▶ **PASSAGE FOR REVIEW**:
[Start of section]

Supreme Court to hear petitions against health sector strike on 31 Oct.

Monday, 31 July 2017 00:18 -     - {{hitsCtrl.values.hits}}

By S.S. Selvanayagam

The Supreme Court will hear three fundamental rights petitions filed against public health sector strikes on 31 October.

The bench comprising Justices B.P. Aluvihara, Anil Gooneratne and Vijith K. Malalgoda deferred the applications for 31 October pursuant to an application made on behalf of Manohara de Silva PC on the basis that there was insufficient time for him to obtain detailed instructions from his clients.

The Petitioners cited the Prime Minister, Members of the Cabinet of Ministers, Secretary to the Ministry of Health, Nutrition and Indigenous Medicine, Director General of Health Services, Commissioner General of Labour, Government Medical  Officers’ Association (GMOA), Government Nursing Officers Association, All Ceylon Medical Officer’s Association, Sri Lanka Federal Health Services Union, All Ceylon Nurses Union, Alliance of Health Workers Unions, the Society of Registered and Assistant Medical Officers, Attorney General and others as respondents.

Sanjeeva Jayawardena PC, with Charitha Rupasinghe and Asoka Niwunhella, appeared for the petitioners M.S.A. Muthumala, Sampath Abeydeera Gunaratne and Dharshana Ranathunga.

Senany Dayaratne, with Duleeka Imbuldeniya, Nisala Seniya Fernando and Thilina Wariyapperuma, appeared for the petitioner M.W. Kamal Gnanaratne. Manohara De Silva PC appeared for the GMOA, Senior Deputy Solicitor General Viveka Siriwardena with Senior State Counsel Fazly Razik appeared for the State.

The petitioners emphasise that they are not seeking to unduly fetter the legal right of workers to withhold their labour when faced with exploitation, discrimination or intolerable or dangerous working conditions but seek to achieve, through the intervention of the Supreme Court, the due mobilisation of effective mechanisms that recognise and implement the best interests of the country and its people.

The petitioner respectfully states that the right of the people to effective and uninterrupted healthcare services and facilities must be the paramount and pervasive interest of all stakeholders in the state healthcare system.

The petitioner states that effective healthcare is essential for realising the directive principles of state policy enumerated in the Constitution and has a direct bearing on the right to life and the quality of life of citizens.

[End of section]

▶ **THE DATA**:
[Start of section]

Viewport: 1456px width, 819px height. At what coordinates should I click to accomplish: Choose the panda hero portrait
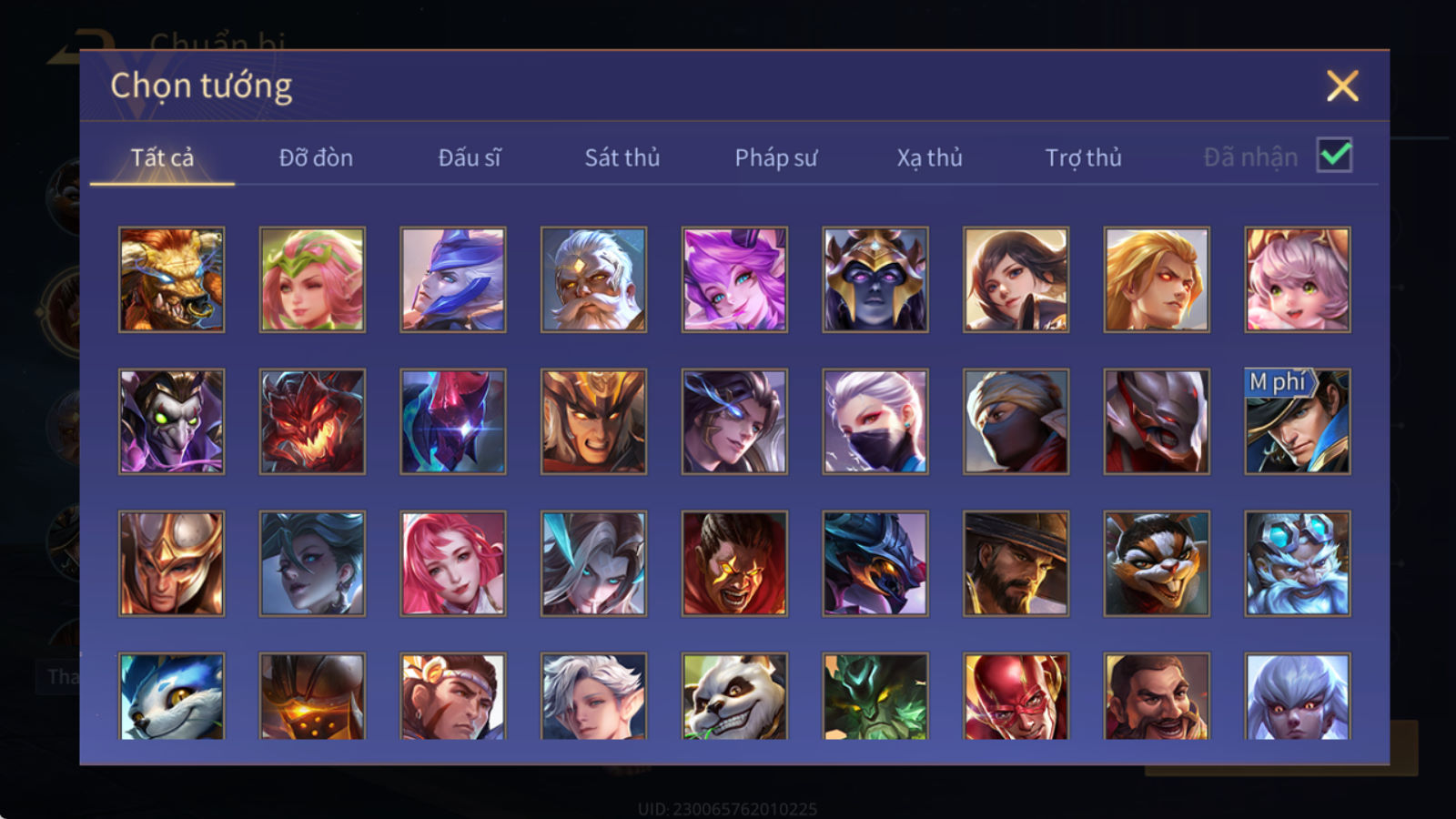pos(734,696)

[End of section]

▶ **EXERCISES TO COMPLETE**:
(a) Write out the part of the health strike article between "Senany Dayaratne, with" and "and its people.", inclusive.
(b) Continue the news report on the Supreme Court petitions against the health sector strikes from the point where it ends.

▶ **EXPECTED RESPONSES**:
(a)
Senany Dayaratne, with Duleeka Imbuldeniya, Nisala Seniya Fernando and Thilina Wariyapperuma, appeared for the petitioner M.W. Kamal Gnanaratne. Manohara De Silva PC appeared for the GMOA, Senior Deputy Solicitor General Viveka Siriwardena with Senior State Counsel Fazly Razik appeared for the State.

The petitioners emphasise that they are not seeking to unduly fetter the legal right of workers to withhold their labour when faced with exploitation, discrimination or intolerable or dangerous working conditions but seek to achieve, through the intervention of the Supreme Court, the due mobilisation of effective mechanisms that recognise and implement the best interests of the country and its people.

(b)
They say that the State must at the policy and conceptual levels ensure that the collective rights and needs of the people are paramount. The petitioner states that for this purpose, the State must put in place effective mechanisms to ensure that the rights, privileges and entitlements of individuals or various groups within society are necessarily subordinate to and must yield to the paramount interests of the collective rights and needs of the people.

They state that due to poverty and the consequent inability to pay for private medical care, deprived and underprivileged citizens are completely dependent on the medical care provided by the State.

They highlighted the growing phenomenon, with exponential increases in frequency in recent times, of the intensity, militancy and aggression of strike action, where hospitals and hospitals services have come to a grinding halt.

To further aggravate matters, the industrial action and form is decided by a small coterie of office bearers who purport to assume the collective voice of the entirety of their respective professions, many of whom do not concur with such militant and destructive and indeed, obstructive action, they say.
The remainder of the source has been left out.